◆ DATA SHOWN
***
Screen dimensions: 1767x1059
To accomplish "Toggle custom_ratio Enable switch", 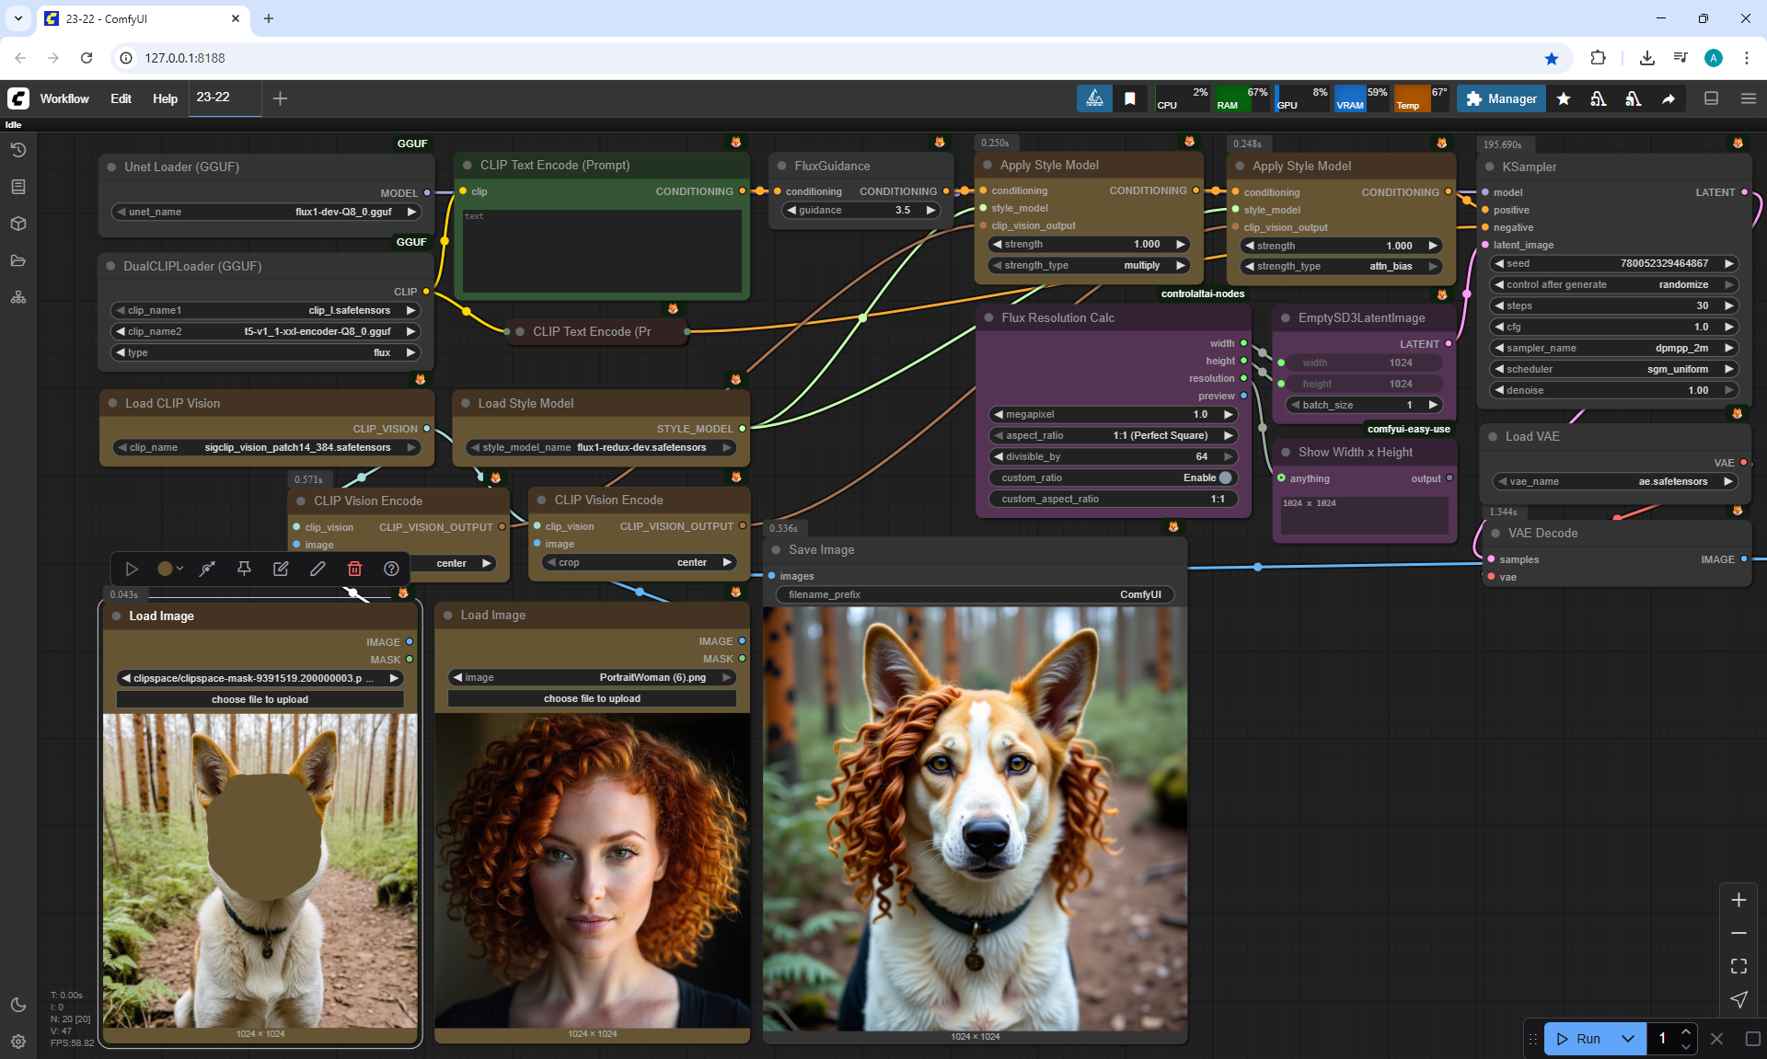I will point(1225,478).
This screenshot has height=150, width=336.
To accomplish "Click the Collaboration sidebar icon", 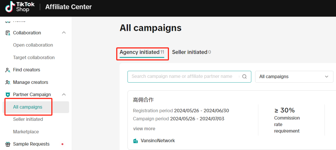I will pos(8,33).
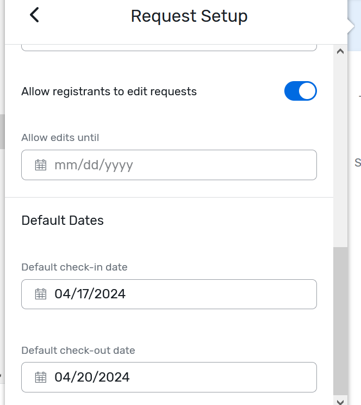
Task: Go back using the header arrow
Action: pos(34,15)
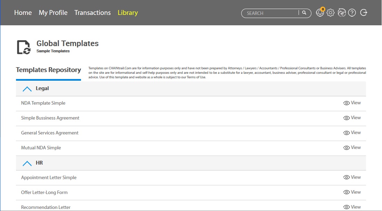Open the notifications bell icon

click(319, 13)
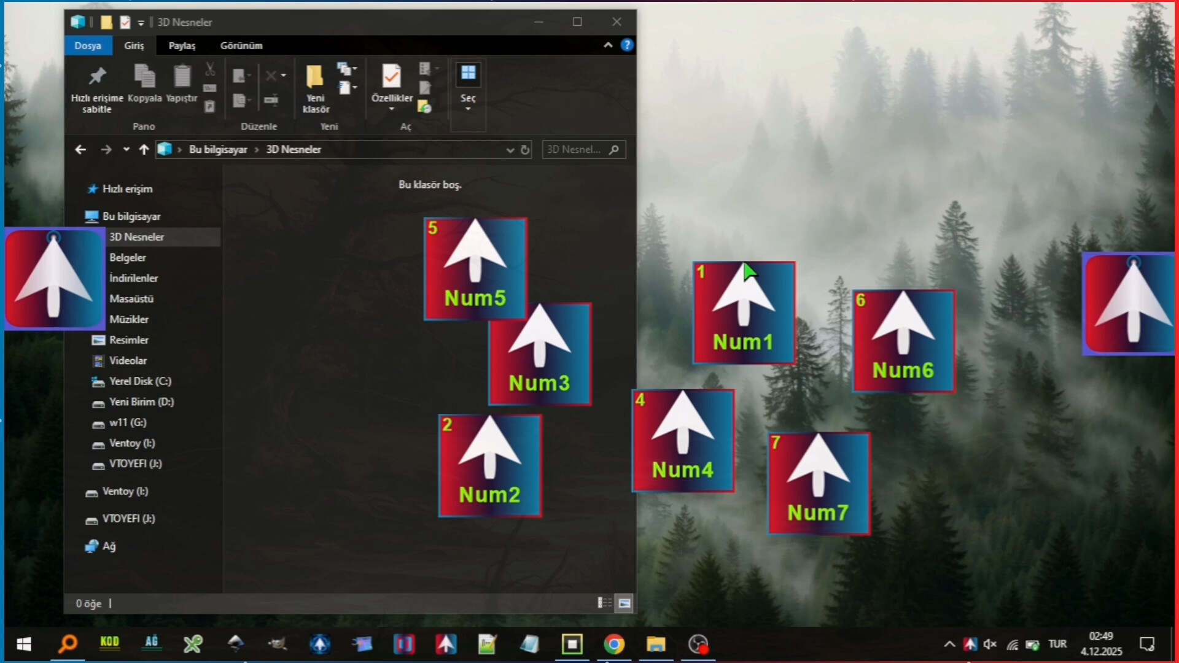Expand the address bar history dropdown
Image resolution: width=1179 pixels, height=663 pixels.
point(510,150)
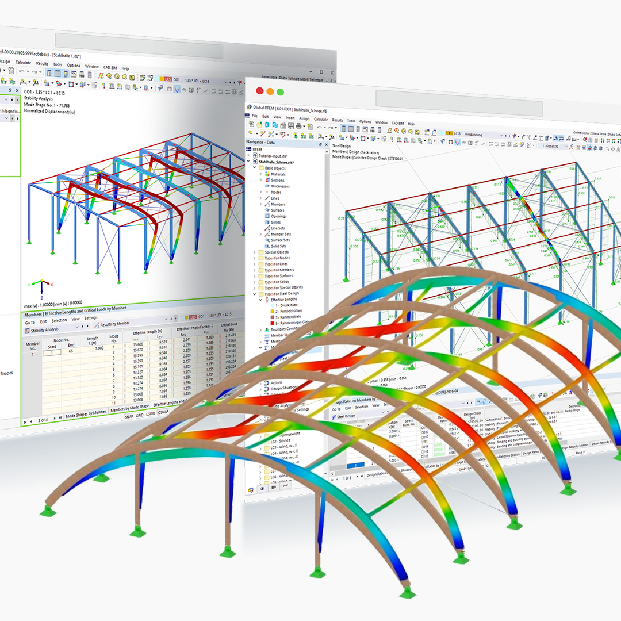This screenshot has width=621, height=621.
Task: Click the Member No. 1 cell in the table
Action: tap(33, 354)
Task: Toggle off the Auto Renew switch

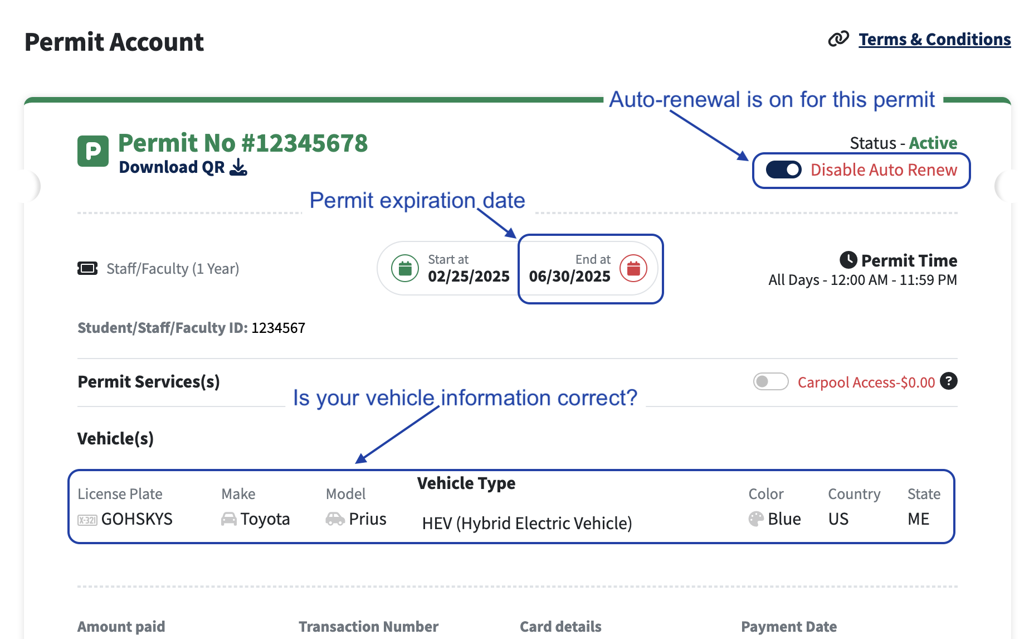Action: click(783, 170)
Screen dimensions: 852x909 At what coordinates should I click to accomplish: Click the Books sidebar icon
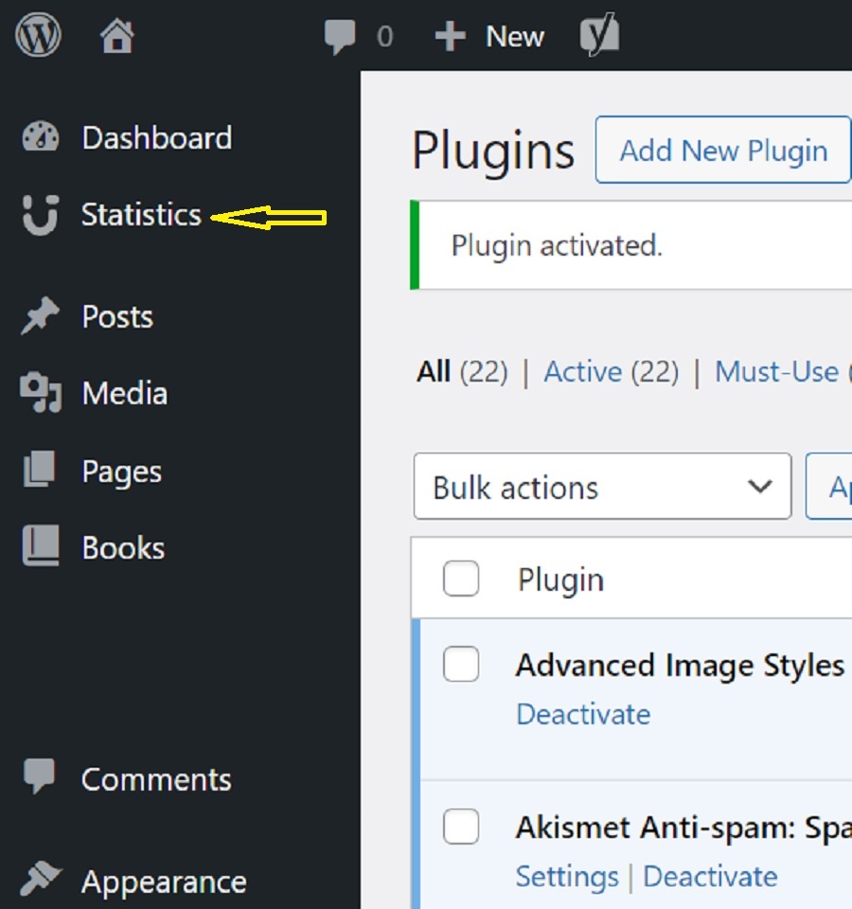[38, 546]

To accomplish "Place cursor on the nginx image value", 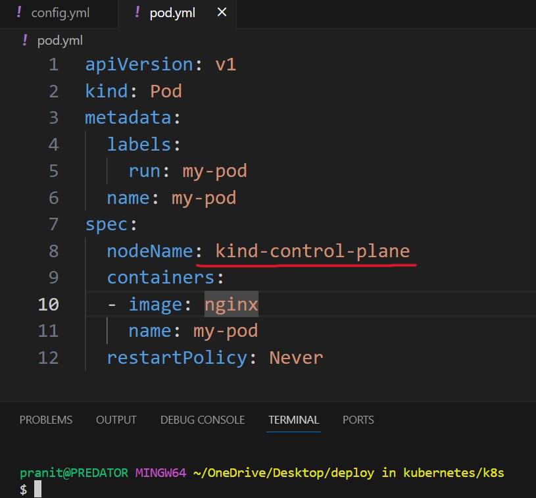I will click(x=231, y=304).
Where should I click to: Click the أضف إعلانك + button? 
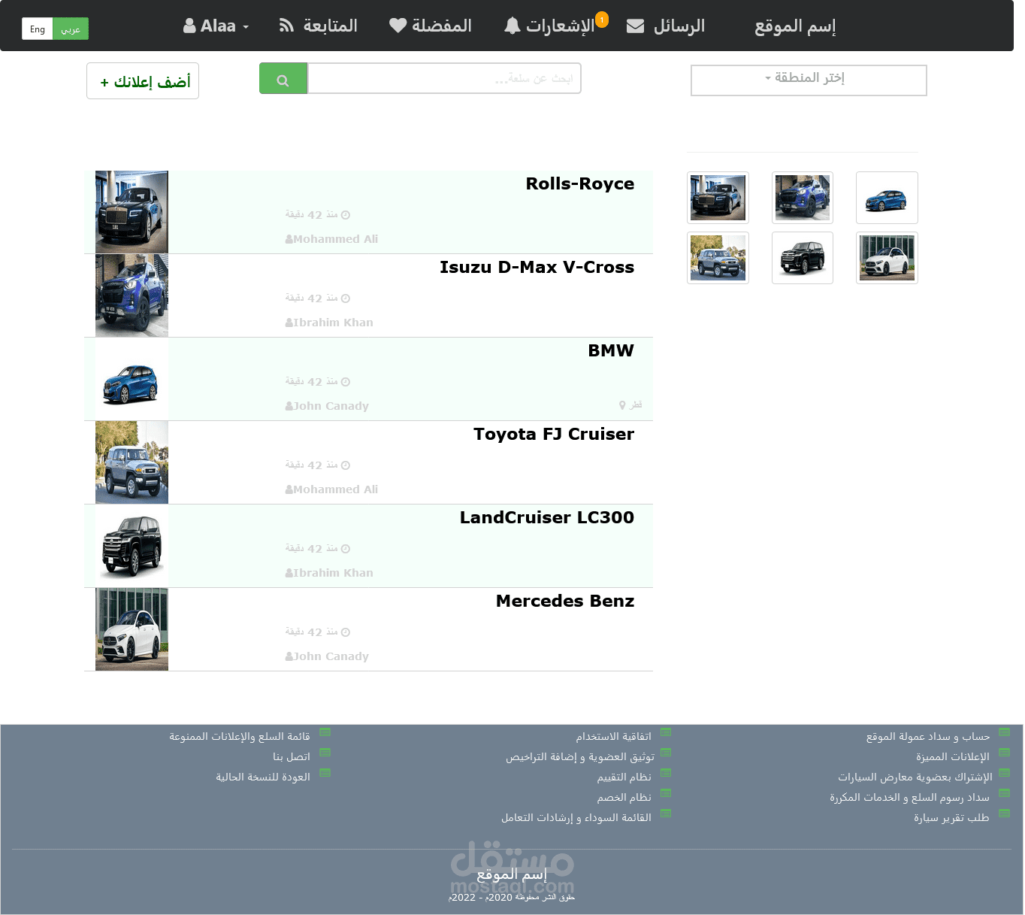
***
◆ TASK PROMPT
How many lines of the data above contain the string "should"? Reply with the number alone.

◆ ANSWER TO THE EXERCISE
2